The male face, unusual in the competition, will be that of Noah Lyles, the king of speed, 100m and 200m, at the recent World Cup in Budapest. First a 200m specialist, the American has dived this year into the shortest distance (60 meters) to work more on the start and the first phase of the race on his path to perfection towards Usain Bolt’s records. Surprisingly for many, given his size, he has achieved the best time of the year at the altitude of Albuquerque (6.43s), which makes him a favorite even though the bombshell Christian Coleman (world record holder, 6.34s) is lined up next to him. , in 2018, also in Albuquerque), whom he already defeated this season.

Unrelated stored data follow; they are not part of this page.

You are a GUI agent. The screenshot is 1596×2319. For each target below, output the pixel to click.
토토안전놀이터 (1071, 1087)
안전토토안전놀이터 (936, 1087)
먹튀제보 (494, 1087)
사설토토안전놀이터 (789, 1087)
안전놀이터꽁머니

Femke Bol, the incredible Dutch summer hurdler who reigns in the 400m dash in winter, will be the sun among women. Having just turned 24 years old, Bol has run four 400m events in February. In three of them he dropped below 50s (he only forgave the almost impossible barrier on a 200m track, the banked curves, so tight on the open road, in the national championship series, where he settled for 50.55s), and in one he beat the short track world record, 49.25s.
David Rudisha, King David, the 800m world record holder (1m 40.91s, London 2012), double Olympic champion, double world champion, only lost one major competition in his career, the final of the Commonwealth Games held in Glasgow precisely, in Hampden Park, 10 years ago. Perhaps that is why World Athletics has named him ambassador of the World Cups, because if Rudisha, who retired at age 28 due to injuries and a car accident, doesn’t like something, it is the short track. “I’m long-legged and I run terribly in the 200m,” he says in La Gazzetta dello Sport. “Besides, with so much return, I’m sure I’d keep track of things wrong and wouldn’t know where I was.” This problem will not exactly be the one that worries Mariano García the most, along with María Vicente, leader of the Spanish team. The Murcian arrives as the current 800m champion, defending the title won in Belgrade two years ago, and revived for the competition following a very tough 2023. He is accompanied in the adventure by Moha Attaoui, the Cantabrian from Torrelavega who has recently arrived to the world elite. And the Spanish 800m is so dense that in Glasgow he did not find a place on the team (limited to two athletes per event), Adrián Ben, the Galician from Viveiro, European champion a year ago on the indoor track in Istanbul and finalist in the outdoor World Championships. free and in the Olympic Games.